Voici bientôt un demi-siècle (c’était en 1972), le réalisateur américain Woody Allen – accusé depuis de comportements sexuels « inappropriés »– remportait un immense succès avec un film à sketches intitulé Tout ce que vous avez toujours voulu savoir sur le sexe sans jamais oser le demander.

Dans un genre certes très différent, mais tout aussi insolite, un autre réalisateur (français, celui-là), le cinéaste Jean-Louis Leconte se propose quant à lui de répondre aux questions que vous vous posez depuis toujours sur les mœurs politiques (françaises en particulier) sans avoir jamais osé aller plus loin.

Le moyen qu’il utilise pour cette initiation à l’univers impitoyable du pouvoir n’est pas un rébarbatif traité de politologie mais un aimable récit aux allures de roman policier. À ceci près que son style châtié évoque davantage Chateaubriand ou Proust que San Antonio.

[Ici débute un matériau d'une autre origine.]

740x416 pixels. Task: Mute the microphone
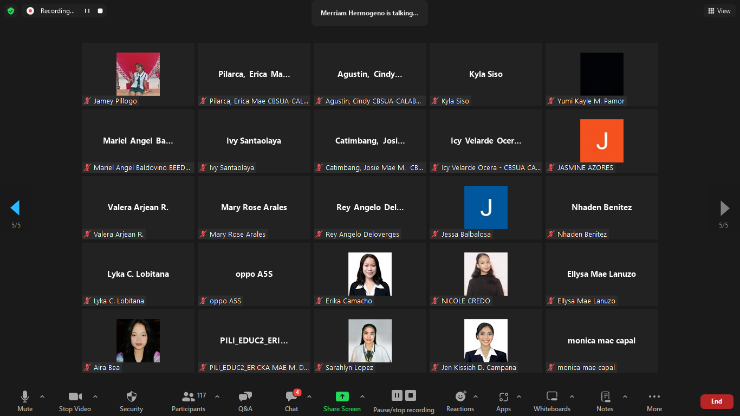tap(25, 401)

Le Ministre de passage (c’est le titre du roman) raconte l’itinéraire cahoteux et chaotique de Arthur Blanchot, un brave homme un peu dérangé (dans le métro, il est pris d’hallucinations effrayantes), dont le comportement étrange s’explique peut-être par le fait qu’au ministère des Finances, où il est employé, il s’occupe de statistiques. Or les mathématiques, parfois, on le sait, rendent fou…

À son poste, il voit des ministres de succéder à un rythme soutenu, leur départ étant dû tantôt à une démission, tantôt à… une défenestration !

Soupçonné d’être sinon l’auteur, du moins le responsable de cette dernière, le pauvre Blanchot se retrouve devant un juge d’instruction, qu’il confond avec son psychanalyste – et auquel, du coup, il demande, à la fin de l’interrogatoire, « combien vous dois-je ? ».

Le roman de Jean-Louis Leconte est émaillé ainsi de scènes désopilantes, de répliques percutantes, de dialogues brillants (on croit parfois entendre du Michel Audiard). Mais cet humour discret, toujours distancié, et servi par un style élégant, cache une peinture féroce des pratiques en usage dans les contre-allées du pouvoir. Ne se faisant manifestement guère d’illusions sur la nature humaine, l’écrivain-cinéaste brosse au passage quelques portraits d’individus dont le point commun est l’échec final.

Quand on lit Jean-Louis Leconte, on rit. Mais on rit jaune.